Querían desaparecer. Pero ¿por qué?
Sus pulseras protectoras se fijaron con fuerza a la tabla. Ahora temblaba hasta la azotea de la fábrica, y la gravilla del suelo danzaba como piedras de granizo aterrizando en la hierba.
Por fin podría lanzar un reportaje como el de Hiro: entrevistas largas y mareantes, una docena de capas de fondo con el pasado de las chicas, secuencias alucinantes de sus viajes en tren y sus reuniones subterráneas. Si pudiera filmarlas sin que ellas se dieran cuenta... y con su aerocámara en el fondo de un lago.
Miró a Jai por encima de su hombro y una sonrisa fría le curvó los labios. Finalmente sabía cómo vengarse por el hundimiento de Moggle. Lanzaría esta historia a lo grande y cubriría a las Chicas Astutas de una fama que no habrían imaginado ni en sus peores pesadillas.

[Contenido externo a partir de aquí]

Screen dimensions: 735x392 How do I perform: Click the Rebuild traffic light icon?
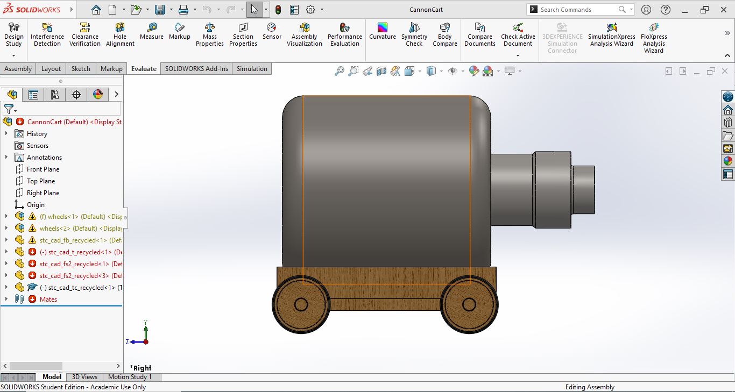click(x=278, y=10)
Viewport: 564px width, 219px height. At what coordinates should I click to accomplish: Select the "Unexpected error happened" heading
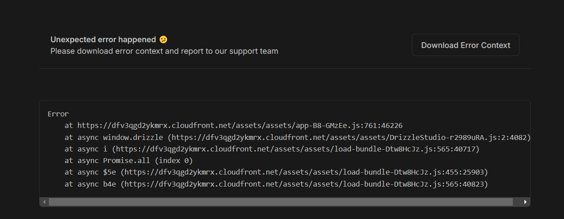[103, 40]
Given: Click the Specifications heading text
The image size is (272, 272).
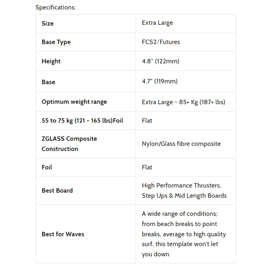Looking at the screenshot, I should tap(55, 7).
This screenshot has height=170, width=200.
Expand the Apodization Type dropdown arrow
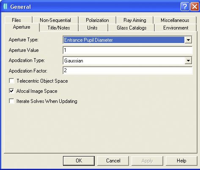[x=188, y=61]
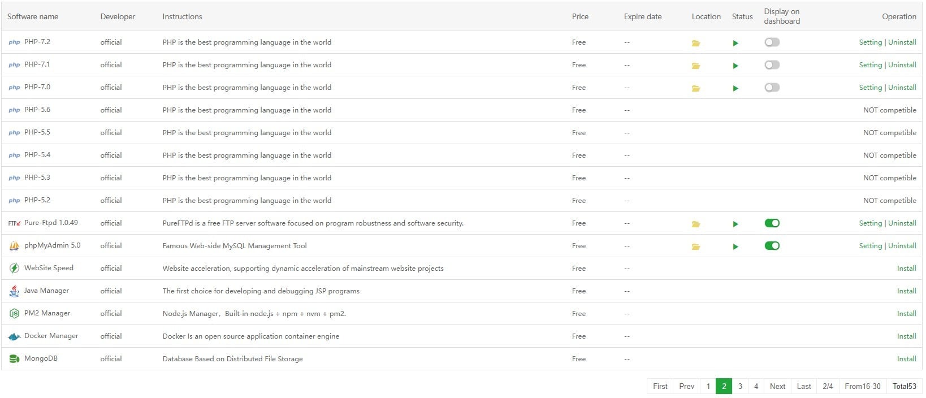This screenshot has height=398, width=926.
Task: Click the Docker Manager whale icon
Action: (14, 336)
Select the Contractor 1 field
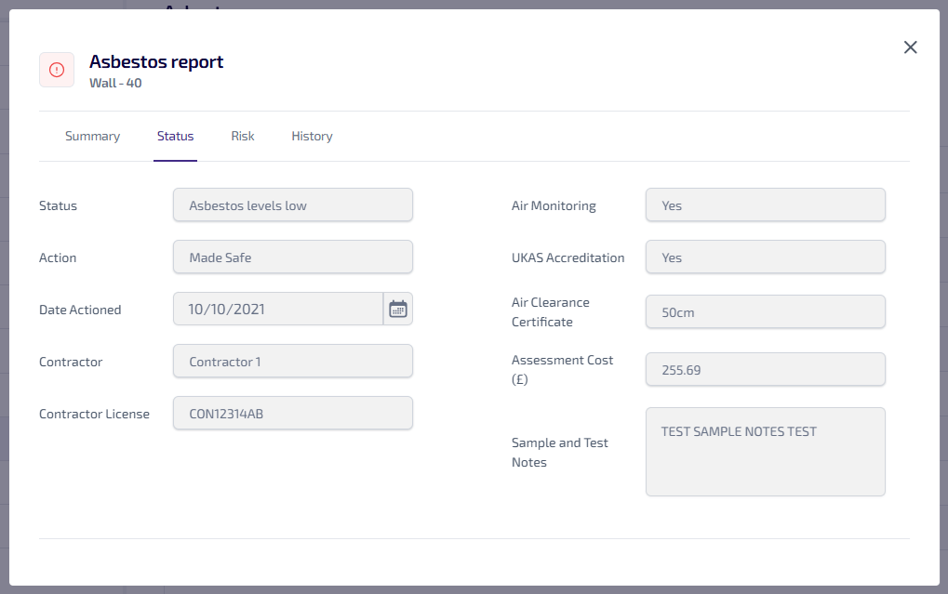 [x=292, y=362]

Se aseguraría de que todo el mundo conociera sus nombres.
—¡Te noto un poco rara! —gritó Miki por encima del estruendo—. ¿No me digas que te está entrando el canguelo?
Aya rio.
—¡Qué va! ¡Solo me estoy mentalizando!
El fragor fue en aumento y estalló finalmente cuando el tren, una mancha borrosa de luces y truenos, pasó zumbando frente a ellas. La azotea se cubrió de remolinos de polvo.
El tren entró en la curva y Aya oyó un zumbido que fue creciendo lentamente, como una orquesta de copas de vino siendo afinadas. Trescientas toneladas de metal y materia inteligente en levitación procedieron a adoptar una forma nueva y reducir ligeramente la velocidad.
—¡Ahora! —aulló Edén.
Y las chicas se elevaron en el aire.